Using persistent from within a Conduit
Asked Answered
K

1

11

First up, a simplified version of the task I want to accomplish: I have several large files (amounting to 30GB) that I want to prune for duplicate entries. To this end, I establish a database of hashes of the data, and open the files one-by-one, hashing each item, and recording it in the database and the output file iff its hash wasn't already in the database.

I know how to do this with iteratees, enumerators, and I wanted to try conduits. I also know how to do it with conduits, but now I want to use conduits & persistent. I'm having problems with the types, and possibly with the entire concept of ResourceT.

Here's some pseudo code to illustrate the problem:

withSqlConn "foo.db" $ runSqlConn $ runResourceT $ 
     sourceFile "in" $= parseBytes $= dbAction $= serialize $$ sinkFile "out"

The problem lies in the dbAction function. I would like to access the database here, naturally. Since the action it does is basically just a filter, I first thought to write it like that:

dbAction = CL.mapMaybeM p
     where p :: (MonadIO m, MonadBaseControl IO (SqlPersist m)) => DataType -> m (Maybe DataType)
           p = lift $ putStrLn "foo" -- fine
           insert $ undefined -- type error!
           return undefined

The specific error I get is:

Could not deduce (m ~ b0 m0)
from the context (MonadIO m, MonadBaseControl IO (SqlPersist m))
  bound by the type signature for
             p :: (MonadIO m, MonadBaseControl IO (SqlPersist m)) =>
                           DataType -> m (Maybe DataType)
  at tools/clean-wac.hs:(33,1)-(34,34)
  `m' is a rigid type variable bound by
      the type signature for
        p :: (MonadIO m, MonadBaseControl IO (SqlPersist m)) =>
                      DataType -> m (Maybe (DataType))
      at tools/clean-wac.hs:33:1
Expected type: m (Key b0 val0)
  Actual type: b0 m0 (Key b0 val0)

Note that this might be due to wrong assumptions I made in designing the type signature. If I comment out the type signature and also remove the lift statement, the error message turns into:

No instance for (PersistStore ResourceT (SqlPersist IO))
  arising from a use of `p'
Possible fix:
  add an instance declaration for
  (PersistStore ResourceT (SqlPersist IO))
In the first argument of `CL.mapMaybeM', namely `p'

So this means that we can't access the PersistStore at all via ResourceT?

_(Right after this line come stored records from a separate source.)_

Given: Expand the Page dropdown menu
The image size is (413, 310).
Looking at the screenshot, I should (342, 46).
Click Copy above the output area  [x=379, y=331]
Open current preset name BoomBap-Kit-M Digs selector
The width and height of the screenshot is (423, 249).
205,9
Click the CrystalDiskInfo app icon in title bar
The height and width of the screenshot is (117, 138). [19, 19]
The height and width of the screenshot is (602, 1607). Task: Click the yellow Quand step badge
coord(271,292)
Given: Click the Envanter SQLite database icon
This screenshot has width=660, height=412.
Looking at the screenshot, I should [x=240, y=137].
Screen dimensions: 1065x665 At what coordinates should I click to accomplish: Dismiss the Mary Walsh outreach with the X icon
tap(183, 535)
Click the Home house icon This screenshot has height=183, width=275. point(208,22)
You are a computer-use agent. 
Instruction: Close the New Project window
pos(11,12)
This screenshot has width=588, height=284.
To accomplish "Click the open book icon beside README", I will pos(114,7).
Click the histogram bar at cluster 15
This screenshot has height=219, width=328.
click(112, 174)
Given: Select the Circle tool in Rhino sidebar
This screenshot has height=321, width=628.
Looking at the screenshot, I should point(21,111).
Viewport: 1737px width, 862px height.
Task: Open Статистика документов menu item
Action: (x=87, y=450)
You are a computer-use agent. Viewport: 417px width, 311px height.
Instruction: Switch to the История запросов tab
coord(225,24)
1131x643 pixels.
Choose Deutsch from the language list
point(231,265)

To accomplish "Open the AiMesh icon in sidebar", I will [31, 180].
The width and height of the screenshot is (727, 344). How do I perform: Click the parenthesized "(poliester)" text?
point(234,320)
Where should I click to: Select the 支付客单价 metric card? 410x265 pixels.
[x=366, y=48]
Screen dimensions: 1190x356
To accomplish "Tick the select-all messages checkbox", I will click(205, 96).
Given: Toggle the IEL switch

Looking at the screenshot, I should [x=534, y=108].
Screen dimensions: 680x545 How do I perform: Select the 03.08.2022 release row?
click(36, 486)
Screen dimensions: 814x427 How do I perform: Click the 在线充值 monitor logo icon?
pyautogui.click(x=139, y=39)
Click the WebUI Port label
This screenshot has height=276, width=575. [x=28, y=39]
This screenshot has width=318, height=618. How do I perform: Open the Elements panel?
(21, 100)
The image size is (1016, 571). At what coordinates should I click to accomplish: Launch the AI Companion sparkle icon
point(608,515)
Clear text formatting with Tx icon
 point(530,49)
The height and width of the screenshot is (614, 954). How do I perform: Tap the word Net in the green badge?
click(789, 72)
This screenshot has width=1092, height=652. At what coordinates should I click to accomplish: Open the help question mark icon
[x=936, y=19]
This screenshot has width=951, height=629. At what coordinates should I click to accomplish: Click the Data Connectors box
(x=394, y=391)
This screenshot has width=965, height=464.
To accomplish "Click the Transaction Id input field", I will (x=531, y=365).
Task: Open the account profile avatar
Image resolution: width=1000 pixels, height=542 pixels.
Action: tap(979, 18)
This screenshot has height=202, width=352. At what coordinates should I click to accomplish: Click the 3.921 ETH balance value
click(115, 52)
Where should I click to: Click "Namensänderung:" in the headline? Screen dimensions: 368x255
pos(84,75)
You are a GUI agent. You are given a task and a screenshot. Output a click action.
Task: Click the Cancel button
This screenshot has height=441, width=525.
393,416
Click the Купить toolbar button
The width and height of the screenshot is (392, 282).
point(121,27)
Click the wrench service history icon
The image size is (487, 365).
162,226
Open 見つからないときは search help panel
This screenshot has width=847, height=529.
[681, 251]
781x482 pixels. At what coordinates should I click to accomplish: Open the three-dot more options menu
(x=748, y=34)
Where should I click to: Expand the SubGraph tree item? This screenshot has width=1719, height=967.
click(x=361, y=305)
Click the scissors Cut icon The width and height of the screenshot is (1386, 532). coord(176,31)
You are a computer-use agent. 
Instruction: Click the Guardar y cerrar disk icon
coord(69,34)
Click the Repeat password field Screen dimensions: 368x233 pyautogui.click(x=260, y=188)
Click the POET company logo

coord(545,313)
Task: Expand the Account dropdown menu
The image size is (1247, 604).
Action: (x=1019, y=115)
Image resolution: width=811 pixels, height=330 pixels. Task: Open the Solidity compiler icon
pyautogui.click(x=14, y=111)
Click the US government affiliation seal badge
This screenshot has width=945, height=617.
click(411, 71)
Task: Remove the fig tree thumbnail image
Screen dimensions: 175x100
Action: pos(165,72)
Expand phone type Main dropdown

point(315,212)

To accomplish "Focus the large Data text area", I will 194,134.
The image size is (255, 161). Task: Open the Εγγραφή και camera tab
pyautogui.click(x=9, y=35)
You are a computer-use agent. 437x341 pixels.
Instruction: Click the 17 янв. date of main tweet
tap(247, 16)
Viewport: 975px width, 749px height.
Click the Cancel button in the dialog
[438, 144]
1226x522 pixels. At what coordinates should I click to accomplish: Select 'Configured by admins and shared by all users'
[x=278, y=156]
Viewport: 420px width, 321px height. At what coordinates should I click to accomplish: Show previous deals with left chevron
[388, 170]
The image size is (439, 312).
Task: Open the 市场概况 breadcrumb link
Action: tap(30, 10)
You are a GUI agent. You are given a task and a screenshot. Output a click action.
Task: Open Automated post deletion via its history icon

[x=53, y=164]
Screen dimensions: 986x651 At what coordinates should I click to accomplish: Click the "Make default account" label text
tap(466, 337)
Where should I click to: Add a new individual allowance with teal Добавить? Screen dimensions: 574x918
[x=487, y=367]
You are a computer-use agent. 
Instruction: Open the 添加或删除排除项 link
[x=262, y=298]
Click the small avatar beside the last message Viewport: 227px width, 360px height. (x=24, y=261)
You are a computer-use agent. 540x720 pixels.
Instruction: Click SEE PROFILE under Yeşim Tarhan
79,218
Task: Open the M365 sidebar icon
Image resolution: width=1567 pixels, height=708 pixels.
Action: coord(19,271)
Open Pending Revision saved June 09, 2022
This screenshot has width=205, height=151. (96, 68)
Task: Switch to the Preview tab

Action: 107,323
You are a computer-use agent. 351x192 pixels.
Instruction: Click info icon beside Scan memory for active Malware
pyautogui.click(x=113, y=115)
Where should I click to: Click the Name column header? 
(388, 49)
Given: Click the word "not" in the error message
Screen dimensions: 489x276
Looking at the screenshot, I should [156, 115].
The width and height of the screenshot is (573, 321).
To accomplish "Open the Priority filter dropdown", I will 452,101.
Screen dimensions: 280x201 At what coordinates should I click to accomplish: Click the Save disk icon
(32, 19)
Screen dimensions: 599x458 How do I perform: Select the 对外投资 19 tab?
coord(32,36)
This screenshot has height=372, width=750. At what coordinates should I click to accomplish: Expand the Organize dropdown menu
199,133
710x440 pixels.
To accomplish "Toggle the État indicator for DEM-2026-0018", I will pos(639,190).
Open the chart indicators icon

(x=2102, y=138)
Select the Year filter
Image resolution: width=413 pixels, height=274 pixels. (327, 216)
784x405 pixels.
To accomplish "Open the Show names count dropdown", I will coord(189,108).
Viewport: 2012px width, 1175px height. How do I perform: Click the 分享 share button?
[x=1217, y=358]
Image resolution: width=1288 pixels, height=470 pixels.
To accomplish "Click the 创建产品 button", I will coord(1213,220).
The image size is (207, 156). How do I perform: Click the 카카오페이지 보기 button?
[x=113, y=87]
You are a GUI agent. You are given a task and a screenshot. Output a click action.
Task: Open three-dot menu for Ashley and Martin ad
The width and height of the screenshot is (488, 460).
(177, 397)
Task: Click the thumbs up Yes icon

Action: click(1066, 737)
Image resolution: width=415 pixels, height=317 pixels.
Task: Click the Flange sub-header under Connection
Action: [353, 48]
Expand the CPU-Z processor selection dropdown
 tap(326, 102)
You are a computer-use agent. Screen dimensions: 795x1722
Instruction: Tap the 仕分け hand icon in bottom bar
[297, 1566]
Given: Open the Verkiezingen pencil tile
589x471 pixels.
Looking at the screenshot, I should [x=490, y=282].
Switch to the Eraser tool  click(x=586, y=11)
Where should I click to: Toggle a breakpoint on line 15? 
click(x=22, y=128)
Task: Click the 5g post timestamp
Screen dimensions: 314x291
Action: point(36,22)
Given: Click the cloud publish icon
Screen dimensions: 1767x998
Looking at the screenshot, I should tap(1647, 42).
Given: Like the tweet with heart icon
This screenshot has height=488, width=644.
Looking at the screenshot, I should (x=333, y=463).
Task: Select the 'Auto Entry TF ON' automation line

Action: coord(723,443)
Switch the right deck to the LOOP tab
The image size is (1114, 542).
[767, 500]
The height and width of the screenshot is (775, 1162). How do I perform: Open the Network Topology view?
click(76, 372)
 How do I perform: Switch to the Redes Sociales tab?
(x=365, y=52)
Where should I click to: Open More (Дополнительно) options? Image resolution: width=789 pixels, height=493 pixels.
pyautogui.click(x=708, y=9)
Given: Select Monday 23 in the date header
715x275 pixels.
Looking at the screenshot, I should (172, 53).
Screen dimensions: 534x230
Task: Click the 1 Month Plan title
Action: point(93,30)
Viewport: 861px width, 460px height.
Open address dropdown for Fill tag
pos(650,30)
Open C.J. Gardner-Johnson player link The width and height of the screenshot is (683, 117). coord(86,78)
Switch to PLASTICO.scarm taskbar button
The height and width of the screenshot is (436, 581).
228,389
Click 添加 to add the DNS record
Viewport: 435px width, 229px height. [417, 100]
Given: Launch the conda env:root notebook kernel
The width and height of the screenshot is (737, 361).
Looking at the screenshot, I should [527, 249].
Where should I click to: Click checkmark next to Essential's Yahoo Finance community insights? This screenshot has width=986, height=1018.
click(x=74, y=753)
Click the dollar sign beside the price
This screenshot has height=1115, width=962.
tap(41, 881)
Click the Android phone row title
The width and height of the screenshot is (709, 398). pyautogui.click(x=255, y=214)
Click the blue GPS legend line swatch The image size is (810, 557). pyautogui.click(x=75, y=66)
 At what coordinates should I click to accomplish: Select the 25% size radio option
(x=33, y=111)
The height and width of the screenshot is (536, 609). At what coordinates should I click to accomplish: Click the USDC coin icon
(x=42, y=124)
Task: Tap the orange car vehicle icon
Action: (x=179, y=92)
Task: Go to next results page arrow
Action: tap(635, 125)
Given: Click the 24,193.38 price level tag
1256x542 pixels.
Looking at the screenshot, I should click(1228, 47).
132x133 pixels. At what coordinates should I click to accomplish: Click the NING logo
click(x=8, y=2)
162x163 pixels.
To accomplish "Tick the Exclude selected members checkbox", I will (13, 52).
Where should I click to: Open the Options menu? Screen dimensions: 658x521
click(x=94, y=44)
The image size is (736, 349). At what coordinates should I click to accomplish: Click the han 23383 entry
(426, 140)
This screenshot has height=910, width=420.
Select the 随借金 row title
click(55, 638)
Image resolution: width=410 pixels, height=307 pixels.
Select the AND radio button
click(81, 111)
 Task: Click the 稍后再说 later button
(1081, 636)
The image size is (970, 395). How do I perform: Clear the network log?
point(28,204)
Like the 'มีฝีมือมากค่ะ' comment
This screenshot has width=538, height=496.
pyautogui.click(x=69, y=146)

I cannot write my own Conduit either, without using CL.mapMaybeM:

dbAction = filterP
filterP :: (MonadIO m, MonadBaseControl IO (SqlPersist m)) => Conduit DataType m DataType
filterP = loop
    where loop = awaitE >>= either return go
          go s = do lift $ insert $ undefined -- again, type error
                    loop

This resulted in yet another type error I don't fully understand.

Could not deduce (m ~ b0 m0)
from the context (MonadIO m, MonadBaseControl IO (SqlPersist m))
  bound by the type signature for
             filterP :: (MonadIO m,
                                 MonadBaseControl IO (SqlPersist m)) =>
                                Conduit DataType m DataType
     `m' is a rigid type variable bound by
      the type signature for
        filterP :: (MonadIO m,
                            MonadBaseControl IO (SqlPersist m)) =>
                           Conduit DataType m DataType
Expected type: Conduit DataType m DataType
  Actual type: Pipe
                 DataType DataType DataType () (b0 m0) ()
In the expression: loop
In an equation for `filterP'

So, my question is: is it possible to use persistent like I intended to inside a conduit at all? And if, how? I am aware that since I can use liftIO inside the conduit, I could just go and use, say HDBC, but I wanted to use persistent explicitly in order to understand how it works, and because I like its db-backend agnosticism.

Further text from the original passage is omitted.